Although the country had seen 8,591 COVID-19 deaths by the end of June, Statistics Canada said that didn’t have a great effect on overall population.

“International migration is the main driver of population growth in Canada, accounting for 81.9 per cent of growth in 2019/2020. Therefore, the restrictions placed on international borders and the subsequent drop in international migration levels had the largest impact on population growth in 2019/2020,” the agency noted.

Canada let in 284,387 in 2019/20, down from the past two years when over 300,000 were admitted each year.

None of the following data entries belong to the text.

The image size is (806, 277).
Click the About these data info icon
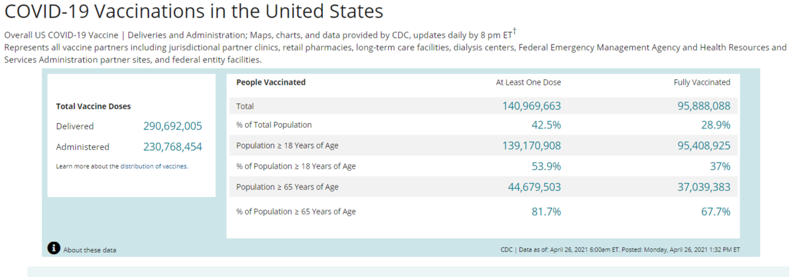click(54, 249)
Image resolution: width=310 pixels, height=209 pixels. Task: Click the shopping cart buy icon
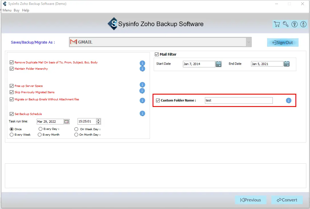point(277,24)
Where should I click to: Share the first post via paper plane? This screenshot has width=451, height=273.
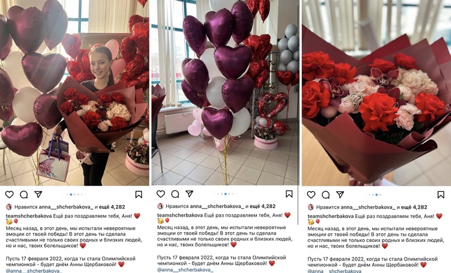pos(38,194)
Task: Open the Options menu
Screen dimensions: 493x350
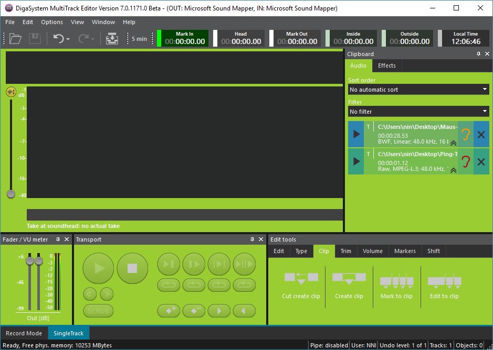Action: coord(52,22)
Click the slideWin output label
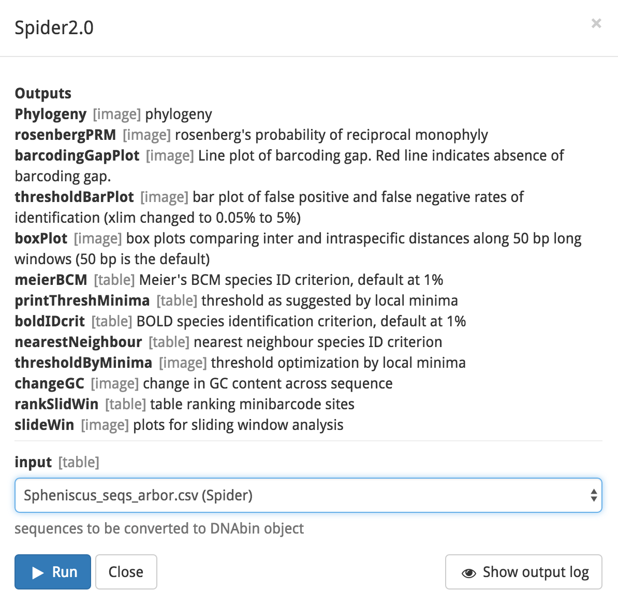The height and width of the screenshot is (604, 618). tap(44, 425)
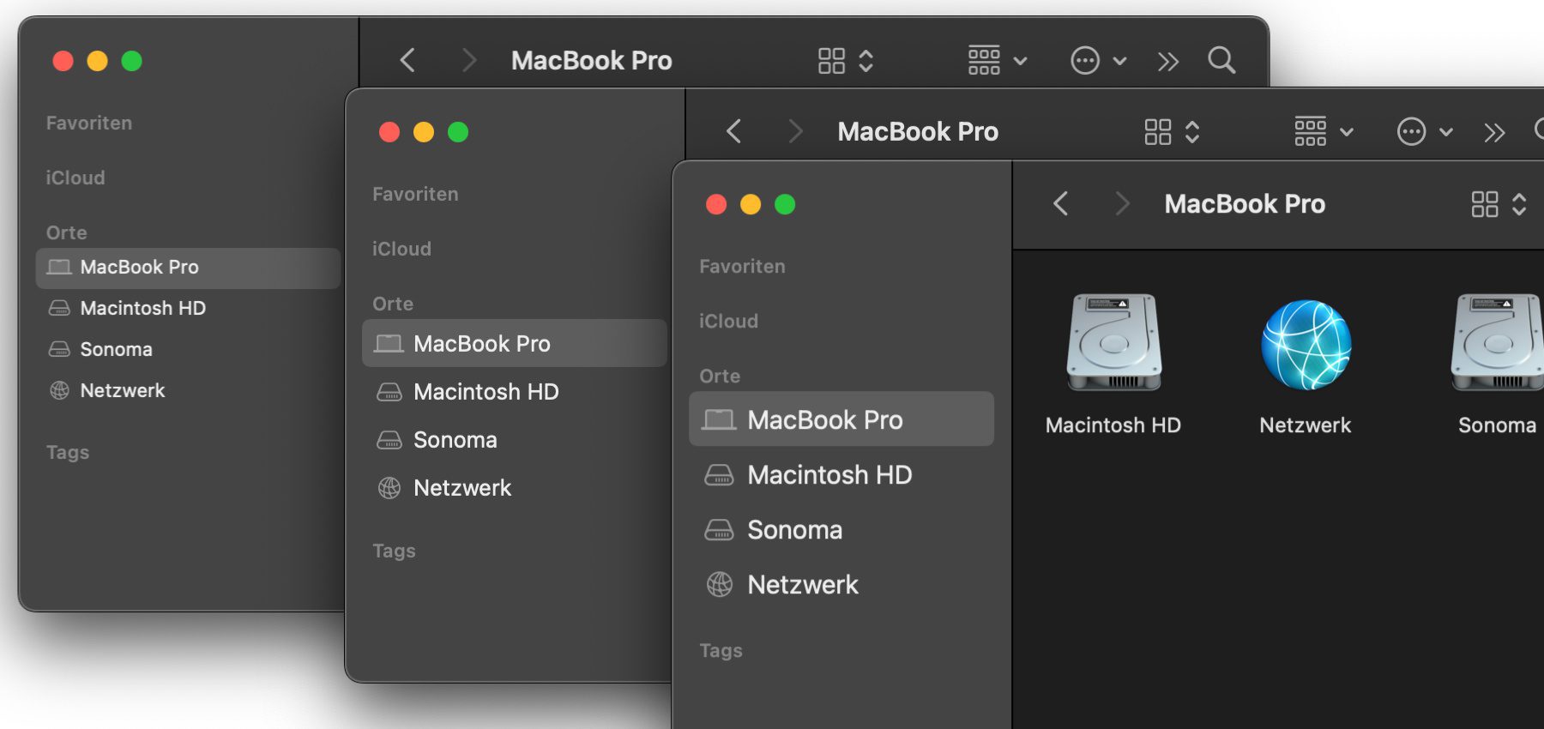Open the Macintosh HD drive icon in the file area
The height and width of the screenshot is (729, 1544).
pyautogui.click(x=1113, y=344)
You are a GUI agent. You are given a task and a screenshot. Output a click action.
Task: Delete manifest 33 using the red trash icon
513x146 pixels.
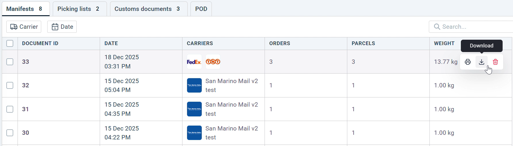tap(495, 62)
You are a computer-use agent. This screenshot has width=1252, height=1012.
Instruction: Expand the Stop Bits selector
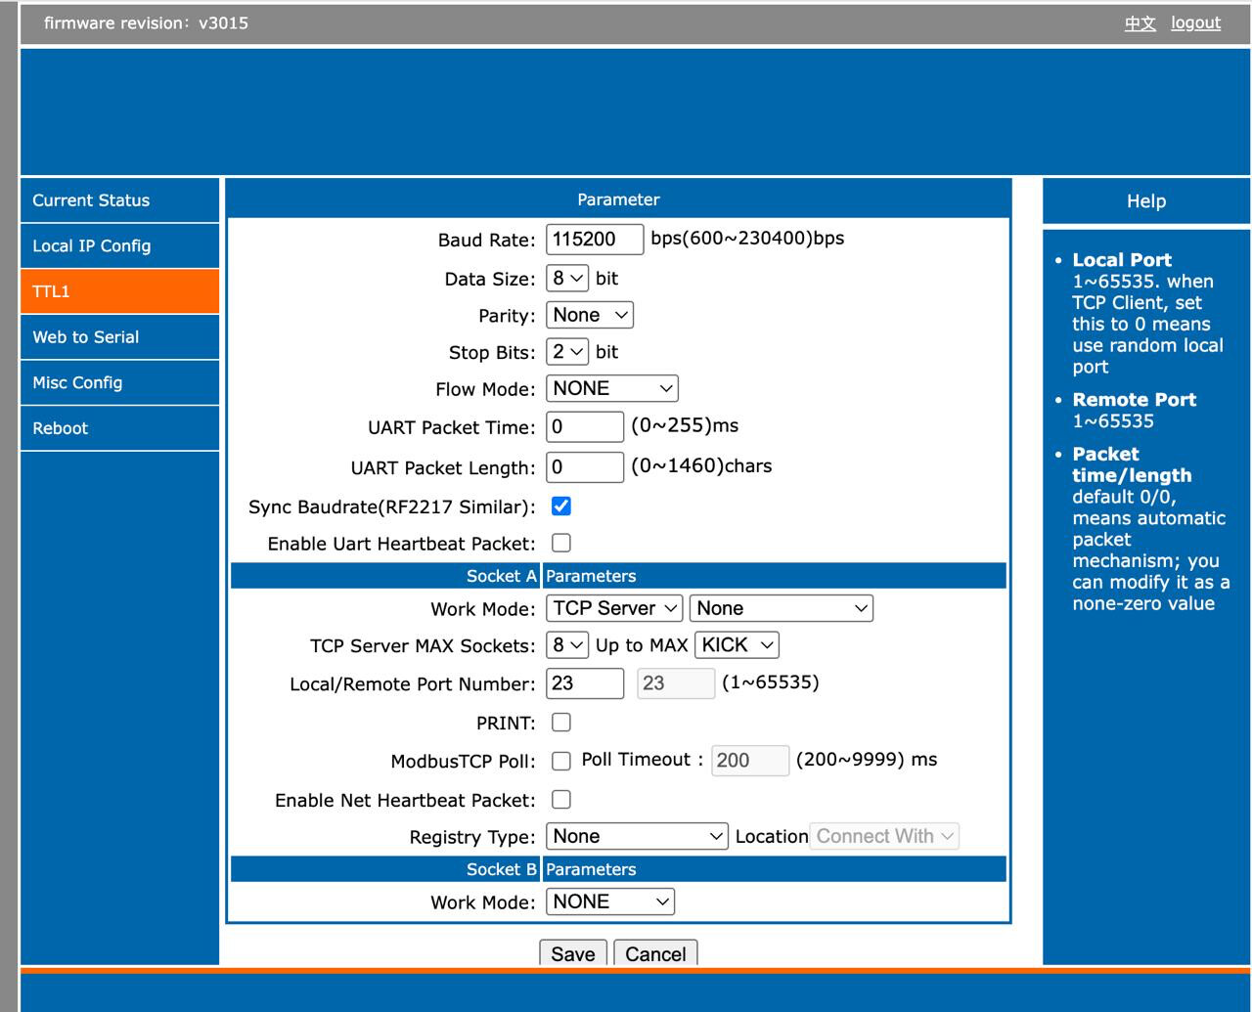(567, 352)
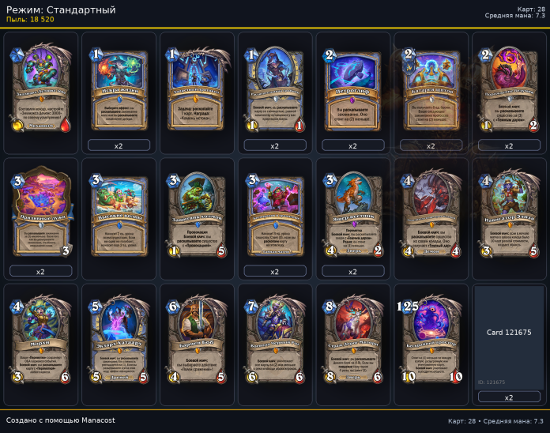
Task: Select the Высокие волны beach spell card
Action: click(119, 215)
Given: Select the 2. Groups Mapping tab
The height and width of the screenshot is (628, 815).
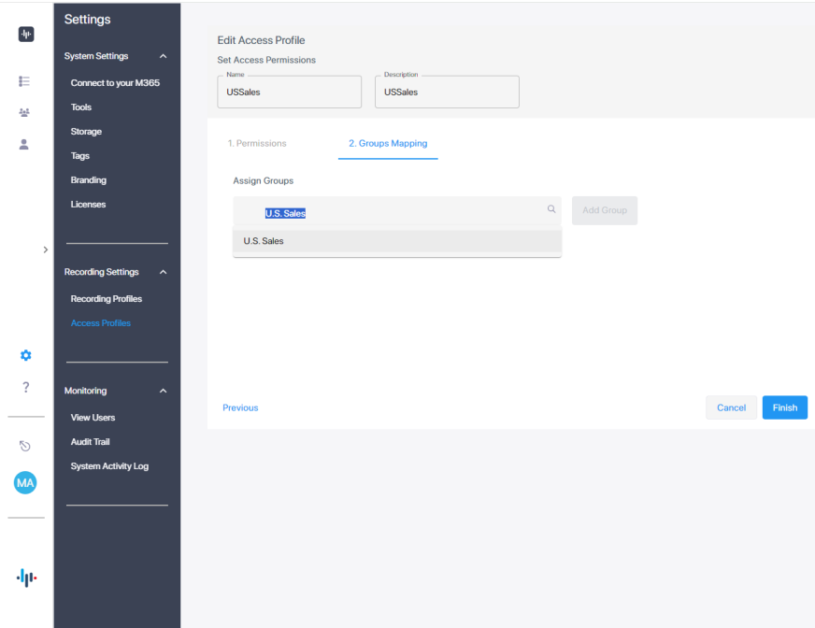Looking at the screenshot, I should click(388, 144).
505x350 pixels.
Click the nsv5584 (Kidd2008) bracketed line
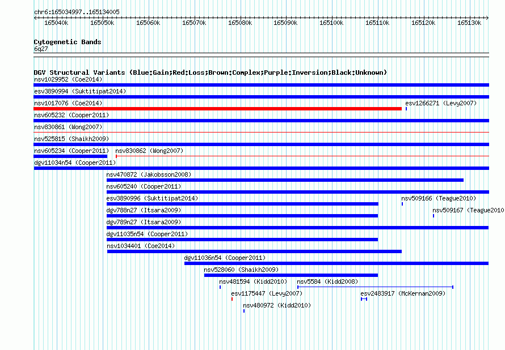click(x=375, y=287)
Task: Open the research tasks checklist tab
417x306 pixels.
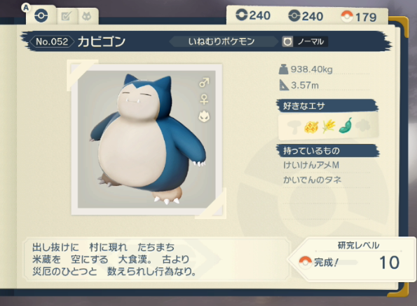Action: 66,17
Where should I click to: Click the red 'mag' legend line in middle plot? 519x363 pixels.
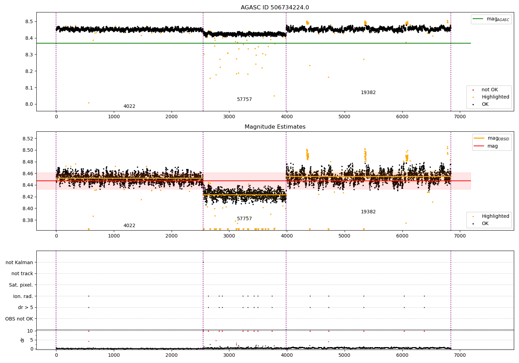[479, 146]
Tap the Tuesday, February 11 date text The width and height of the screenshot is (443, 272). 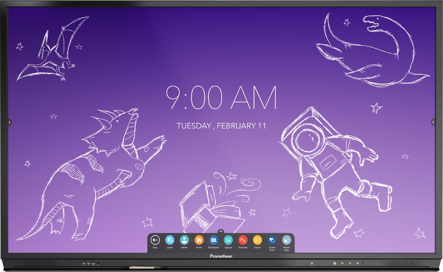[221, 126]
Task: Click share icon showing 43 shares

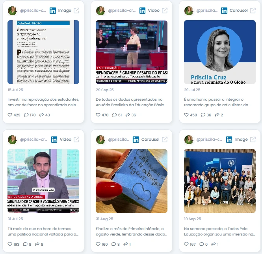Action: [x=41, y=115]
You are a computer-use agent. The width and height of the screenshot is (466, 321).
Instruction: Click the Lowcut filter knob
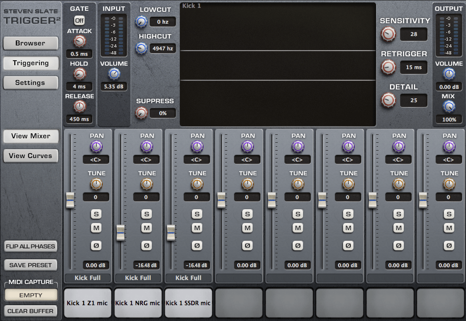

Most of this year’s immigrants arrived prior to travel restrictions in mid-March, with just 34,271 arriving in the second quarter of 2020.

Canada’s average age increased slightly from 41.3 to 41.4 years, a trend that has remained constant since the 1970s when record-keeping began. The proportion of seniors also continued to grow, with people aged 65 and up making up 18 per cent of the population by July, despite the fact that 72 per cent of COVID-19 deaths were in people aged 80 and older. The number of centenarians was also the highest on record this year at 11,517.